Harborcoat Richard Melo
R I C H A R D  M E L O
Richard Melo [1968- ] landed in Portland, OR after fleeing San Francisco in the early 1990s. California was too costly for someone like Melo with such complete lack of ambition for anything other than the novels galloping along inside his head. While other young people flourished in San Francisco’s dot com boom (producing remarkable achievements like pets.com), Melo ran movie projectors and did AmeriCorps in Portland while scribbling away at his first novel. He has now lived in the beautiful Pacific Northwest long enough to have been caricatured on Portlandia (the episode titled ‘Grover’), a pleasure all the city’s residents will have had by the time the show reaches the mid-point of its fourth season. He has also published two novels.

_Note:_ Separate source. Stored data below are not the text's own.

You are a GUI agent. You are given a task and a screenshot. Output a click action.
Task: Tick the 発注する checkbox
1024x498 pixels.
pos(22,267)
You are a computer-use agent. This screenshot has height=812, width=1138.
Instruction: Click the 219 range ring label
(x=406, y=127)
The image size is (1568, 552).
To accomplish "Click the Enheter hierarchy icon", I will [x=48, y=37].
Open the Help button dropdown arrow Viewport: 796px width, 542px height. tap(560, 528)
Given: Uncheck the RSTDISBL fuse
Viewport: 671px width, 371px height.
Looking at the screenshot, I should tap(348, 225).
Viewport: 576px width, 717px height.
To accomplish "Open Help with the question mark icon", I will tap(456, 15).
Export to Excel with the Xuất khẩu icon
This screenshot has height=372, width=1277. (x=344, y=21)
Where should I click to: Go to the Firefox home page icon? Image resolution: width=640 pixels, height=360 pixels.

Happy Talk is the novel that Percival Everett compared to “a collision of William Gaddis, M*A*S*H, and The Beguiled.” It’s a laugher about star-crossed lovers and atomic-era subterfuge set in Haiti and Mexico during the 1950s. Look for it this summer in a print edition published by Red Lemonade.

Jokerman 8, Melo’s first novel, was published by Soft Skull Press in 2004. The novel stirs nostalgia for a wild 1980s radical environmental movement that never gets off the same ground its advocates are desperately trying to save. Al Gore and Bono were seen sporting copies, though no photographic evidence exists. (If Melo were prone to exaggeration, he would have said Bishop Tutu and Michael Stipe.) Tom Robbins did not write a book jacket blurb for Jokerman 8, although there was talk at the time.

A member of the National Book Critics Circle, Melo lost count of the number of novels he has reviewed when the number passed 100. Most of the reviews appeared in Publishers Weekly, The Oregonian, Willamette Week, and The Believer. He also writes theatrical pieces, such as the new “Have Fun, Play Drums.”